Bitwarden review: Worth paying for
The competitively priced newcomer is at the forefront of password management
Bitwarden is one of the best password managers on the market today, gunning for the password management crown with a massively feature-packed, cross-platform free consumer tier. It’s also almost unique in having a free business tier which, while limited to two users, is an obvious choice for micro-businesses and partnerships.
The main drawback is that it has more limited 2FA options and lacks support for advanced features such as attaching encrypted files to entries and password vault health reports.
Bitwarden Teams expands on this free two-person tier, with an API for easy automation, event logs, user groups, a directory connector to automatically manage users when they’re added to your corporate LDAP server, extra two-factor authentication options, password vault health analysis, and the ability to grant emergency access rights to trusted users.
For larger businesses, Bitwarden Enterprise is very competitively priced, supports SSO and granular policy control, has the transparency benefit of open-source code and the convenience of a fully managed service. It’s also priced comparably to the mid- or entry-level tiers of many rivals, and if you want, you can even self-host it on your own servers with no additional licensing.
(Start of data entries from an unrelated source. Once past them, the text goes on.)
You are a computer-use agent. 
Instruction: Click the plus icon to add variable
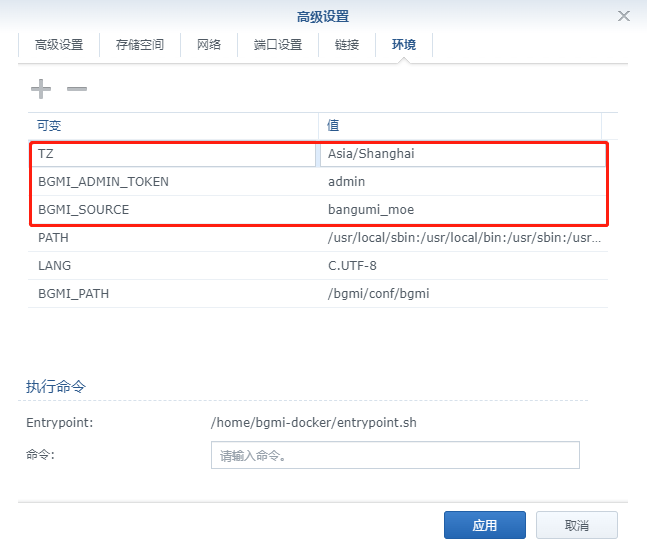pyautogui.click(x=40, y=89)
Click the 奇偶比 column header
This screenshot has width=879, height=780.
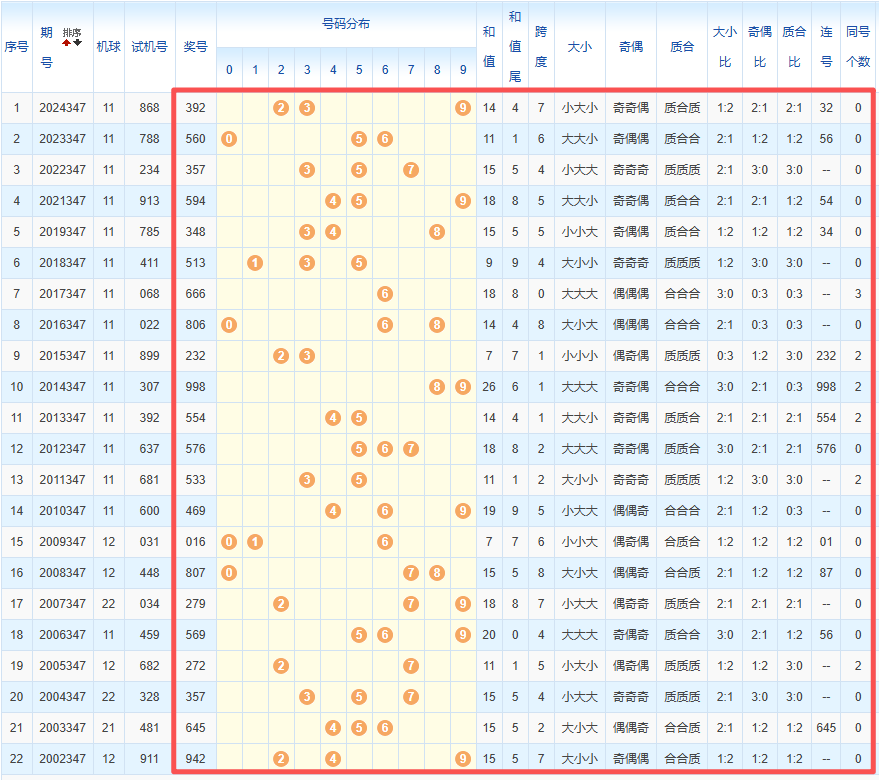[759, 46]

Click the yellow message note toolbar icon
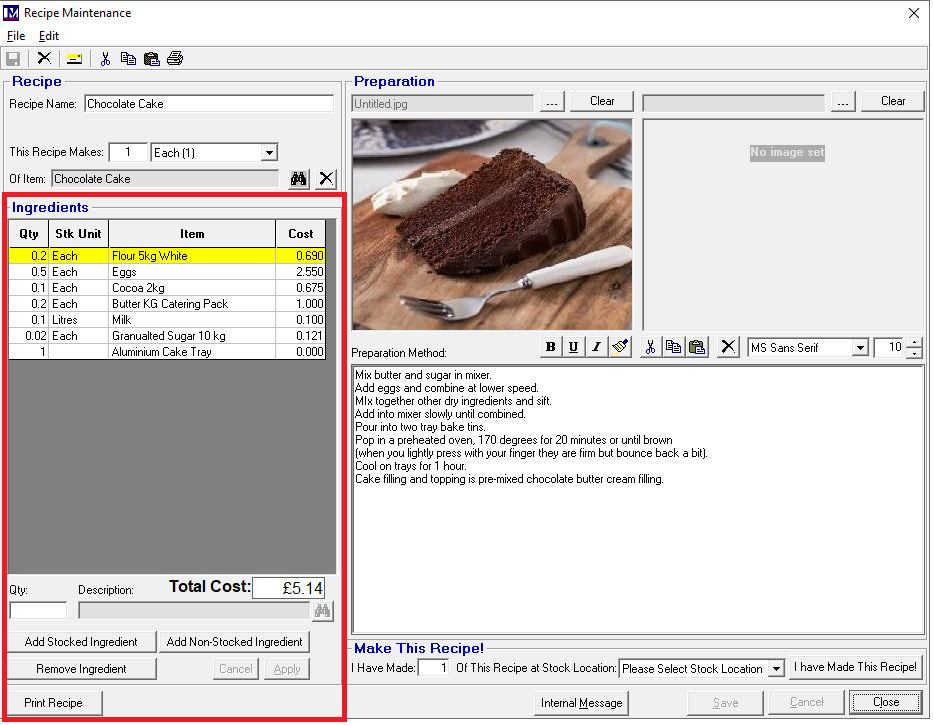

Bitwarden review: Client features
The web-based incarnation of Bitwarden’s vault and settings are more functional than beautiful. Everything’s pretty easy to find, although we’d have liked download links to the critical Bitwarden apps to be more clearly signposted. You’ll find them on the pull-down from your profile icon at the top right, or on the company's website.
Dedicated desktop apps are available for Windows, macOS and Linux. Mobile apps cater to iOS and Android, with the open source F-Droid store hosting a copy for de-Googleised Android devices. An extensive range of browsers are covered, including Firefox, Safari, Chrome, and browsers that share their rendering engines, even with the unusual addition of a Tor Browser.
Bitwarden’s command line tool (which primarily exists to make automation easier) is available for bash and PowerShell, and can be found via a number of package managers including NPM – the recommended install path if you’re already using node.js – Homebrew, Chocolatey and Snap.
The client is eminently easy to use and does exactly what you’d expect from a password manager. Corporate users of Bitwarden get a free personal account, which they’ll log into to access their corporate password collection. When they save a password, they'll be prompted to choose whether it belongs to their personal account or in the business’. Business passwords have to be in a collection, and the collections that each user is given access show up in their clients and online vault.
The Google Play Store version of Bitwarden’s Android client was recently found to include two trackers, which the company has convincingly justified as required for push notifications and crash reporting; if you’d rather avoid them, they are not included in the version distributed on F-Droid.
Bitwarden review: Management features
Users can be invited with standard, limited privileges to access items in collections that have been assigned to them and, if they are given write access, to add, edit and delete passwords and secure notes from those collections.
Managers have the power to assign users and groups to collections, as well as to create and delete said collections. Admins can create and assign users to user groups, invite new users, manage policies, check event logs and export the organisation's vault data en masse, making this a role of trusted authority.
Only the owners can control billing, subscriptions and integrations for third-party applications and services. However, custom roles can also be created, providing granular control over exactly who gets to do what. Additional permissions are available to Enterprise admins via the Bitwarden Business portal.
We’re not too keen on this division between the main management interface and this dedicated portal for making policies and SSO. It’s easy to use, and we like the addition of features such as the ability to deny personal password ownership for organisation users and mandate specific security and password options. However, there aren’t quite as many settings here as you’ll find in comparable services from Dashlane, Keeper, and LastPass, and relatively few options are spread across rather too many pages.
Bitwarden review: Verdict
Bitwarden’s Free Organization tier, as the name suggests, is entirely free, but has limited features. For those who need more than two users and two collections, Bitwarden Teams costs $36 per user, per year or $4 per user, per month and the Enterprise tier costs $60 per user, per year or $6 per user, per month if you don’t want to commit to a full year.
This puts it among the cheapest business password management services around, and the Enterprise tier, with its fine-grained policy control, would benefit businesses of almost any size, even if they don’t need SSO. Furthermore, Bitwarden’s transparent, audited, zero-knowledge approach to security is solid and thoroughly documented.
Although its admin interface isn’t the most polished around, Bitwarden’s excellent feature set and well-designed range of cross-platform clients, as well as its low prices, make it our top pick for both best password manager, and best free password manager.